Jason Lillion, Operations Superintendent for IWVWD, discussed the issues with IWVWD's existing service lines and its experience with ServiceGuard® Composite Pipe for the service line replacement program: "When I started in 1999 and into the early 2000's, we didn't have any issues. But after starting a chlorine disinfection program for our well-based water supply in 2001, we started to see leaks pop up around 2004. What started as a couple leaks here and there is now averaging more than two leaks per day in July and August each year. ServiceGuard® Composite Pipe provides a service line material that is less expensive and less attractive to thieves than copper tube and, unlike the HDPE that we are now replacing, it doesn't have the issues related to oxidative degradation."

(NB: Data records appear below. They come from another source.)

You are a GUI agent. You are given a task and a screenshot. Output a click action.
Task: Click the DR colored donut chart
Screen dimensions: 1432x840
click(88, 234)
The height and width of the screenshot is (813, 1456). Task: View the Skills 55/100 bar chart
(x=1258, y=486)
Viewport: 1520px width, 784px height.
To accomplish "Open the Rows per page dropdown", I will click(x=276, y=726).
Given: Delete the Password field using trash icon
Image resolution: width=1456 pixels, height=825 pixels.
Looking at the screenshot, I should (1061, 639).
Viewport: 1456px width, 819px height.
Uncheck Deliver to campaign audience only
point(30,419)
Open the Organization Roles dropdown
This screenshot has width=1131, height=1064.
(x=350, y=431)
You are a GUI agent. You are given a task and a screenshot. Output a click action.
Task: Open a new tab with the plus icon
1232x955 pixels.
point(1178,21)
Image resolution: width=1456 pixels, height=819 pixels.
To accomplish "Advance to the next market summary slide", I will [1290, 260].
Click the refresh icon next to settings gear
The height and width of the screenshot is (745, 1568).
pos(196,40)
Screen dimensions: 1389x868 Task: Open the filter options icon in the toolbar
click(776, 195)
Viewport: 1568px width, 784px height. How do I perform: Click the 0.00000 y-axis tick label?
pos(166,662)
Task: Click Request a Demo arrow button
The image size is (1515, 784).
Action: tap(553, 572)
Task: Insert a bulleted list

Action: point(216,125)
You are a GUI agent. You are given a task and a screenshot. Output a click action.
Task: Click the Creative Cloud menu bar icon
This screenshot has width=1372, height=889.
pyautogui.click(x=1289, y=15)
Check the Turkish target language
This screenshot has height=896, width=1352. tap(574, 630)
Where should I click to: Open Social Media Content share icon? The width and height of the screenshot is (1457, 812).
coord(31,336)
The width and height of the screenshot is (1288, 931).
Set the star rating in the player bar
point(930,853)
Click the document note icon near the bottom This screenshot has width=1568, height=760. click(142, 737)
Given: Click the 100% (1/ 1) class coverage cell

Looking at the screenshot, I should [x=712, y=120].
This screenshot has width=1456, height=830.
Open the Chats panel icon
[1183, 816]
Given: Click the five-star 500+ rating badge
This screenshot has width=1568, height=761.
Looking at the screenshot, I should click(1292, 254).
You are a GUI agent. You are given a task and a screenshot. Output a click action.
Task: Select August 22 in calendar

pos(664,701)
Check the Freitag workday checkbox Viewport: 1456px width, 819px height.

Pipeline Details and Project Summary
Utility Owner: Indian Wells Valley Water District (IWVWD)
Location: Ridgecrest, CA
Program Summary: Approximately 350 services per year, approximately 9,000 LF
Pipe Size: 1" Copper Tube Size (CTS)




(1) United Facilities Guide Specifications (UFGS), latest version, May, 2013. Division 33 - Utilities, Section 33 11 00 - Water Distribution. Part 2 Products, 2.1 Water Distribution Main Materials, article 4. http://www.wbdg.org/ccb/browse_cat.php?c=3.
(2) American Water Works Association Research Foundation, "Water Utility Experience with Plastic Service Lines." Denver, CO, 1992. ISBN 0-89867-616-9.
(3) Water Research Foundation, "Chemical Permeation/Desorption in New and Chlorine Aged Polyethylene Pipes." Project # 4138. Denver, CO, 2010. © 1996-2012 Water Research Foundation.

The name Jason Lillion does not imply that Jason Lillion endorses this product or service in his official capacity and does not imply an endorsement of any governmental entity.